I finished writing John’s story and began to read and research about this new one.
This presented a new set of challenges. There were hundreds of people involved in this event. The vast majority were dead, but I managed to find some who were still surviving.

Men like Jozef Craeninckx, who was just a teenager at the time and had grown up in what would at other times seem like a rural idyll. The war changed that, and Jozef witnessed some of the worst of humanity. Seeing him break down a lifetime later as he described what happened to his father gave me fresh energy to complete this story.
I tracked down relatives of those on the train. Descendents of the airmen, who found photographs, told me what they knew, and in some cases even read proofs of the manuscript to ensure I was doing their loved-one justice.
And relatives of the young resisters, too. One, Guy Jaspers, whose family had helped John Evans, gave me a real insight into what life was like under Occupation and the tension between those who found themselves collaborating and those who resisted – a tension which can sometimes transcend the generations. Guy’s help with translations was also invaluable.
But the research continued to present a challenge. After the events of the ‘Ghost Train’ everyone involved disappeared back into their lives. The airmen returned home – most often to the United States – and the Germans involved were killed or sent to prisoner of war camps. The resisters were working men and women who went back to their work and homes, often struggling with the trauma of having been tortured or the searing pain of loss: they did not want to relive it. The spies on the train were bound by the Official Secrets Act.

Even the train’s central hero – an ordinary man who had never taken part in act of resistance before – just walked back into work the day afterwards and got on with his job, as he had, indeed, done throughout he war.
And at the heart of this true-life drama was a story few had wanted to revisit: the life of Prosper Dezitter, a man who ranks among WW2’s darkest villains. If he were the fictional character he sometimes seems to be, he would feel almost ‘dastardly’. The story of Dezitter’s treachery, British intelligence efforts to identify him, and his unparalleled ‘success’ as a double agent makes for a riveting, at times astonishing, read.

But he is not fiction. His actions and betrayals are real. People not only became prisoners because of him, they were tortured and executed.

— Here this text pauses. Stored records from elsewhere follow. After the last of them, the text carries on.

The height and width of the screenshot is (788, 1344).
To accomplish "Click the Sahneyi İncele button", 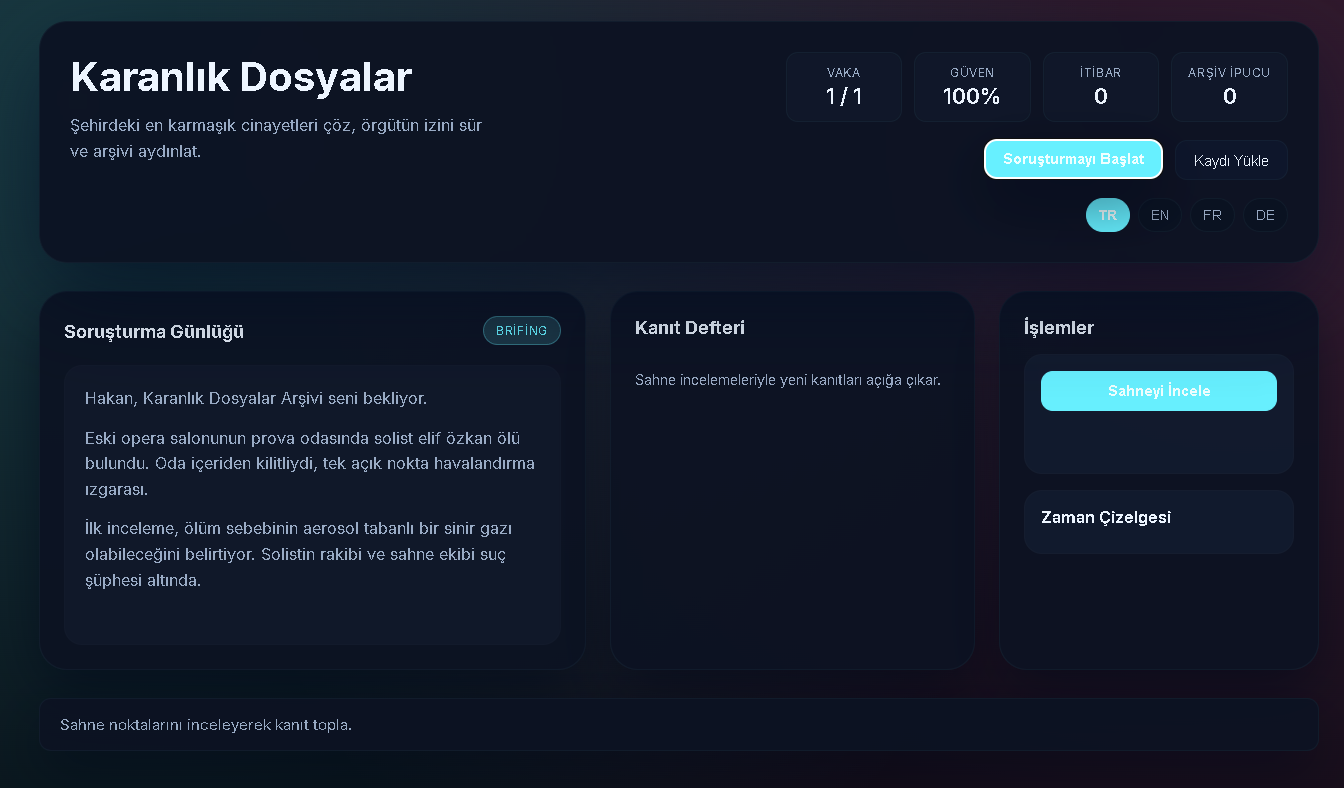I will [1158, 391].
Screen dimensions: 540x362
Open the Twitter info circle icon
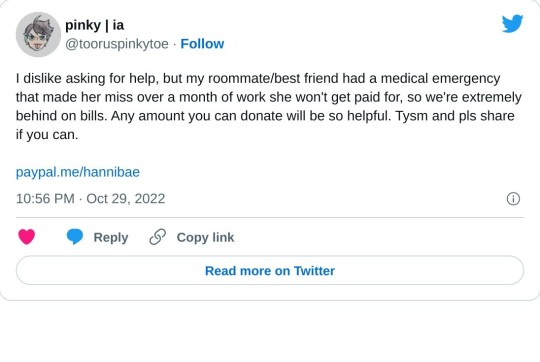coord(513,199)
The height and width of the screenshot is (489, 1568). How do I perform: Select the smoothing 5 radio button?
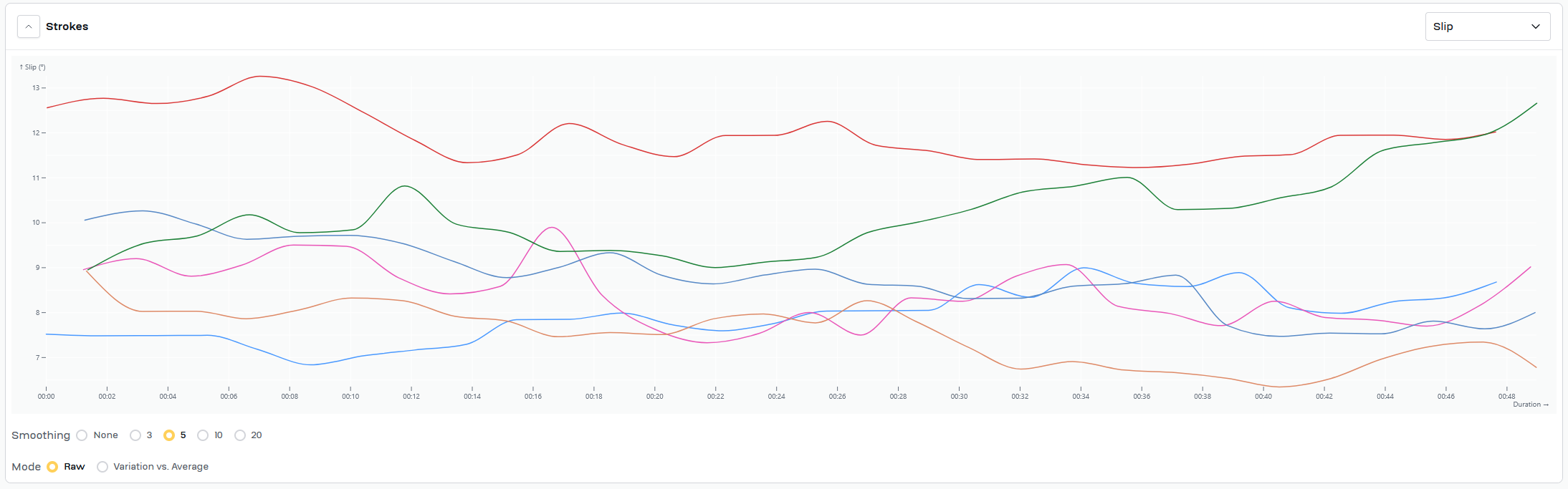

Hundreds, possibly thousands, of them. And what he did had nothing to do with conviction or ideology: there is no evidence that he believed in anything, only in money and achieving greater wealth for himself, while the rest of the world suffered.
Dezitter’s story is buried in declassified documents from MI5, SOE and the Abwehr, and, when he is revealed in the interviews given to intelligence officers by the airmen he betrayed, he is spoken of only by the aliases he used. They never knew the name of the man who tricked them.
So, the ‘Ghost Train’ kept me searching. I spent hours in the Belgian archives uncovering detailed information in French, Flemish and German, including unpublished interviews with the train driver and the anti-Nazi doctor who helped stop the train. I scoured the records of the UK’s National Archive and the USA’s NARA for the escape and evasion reports completed by airmen on their return to England and the crews’ mission reports. I found out-of-print books such as Françoise Labouverie’s memoir, one of the few to devote a whole chapter to the train.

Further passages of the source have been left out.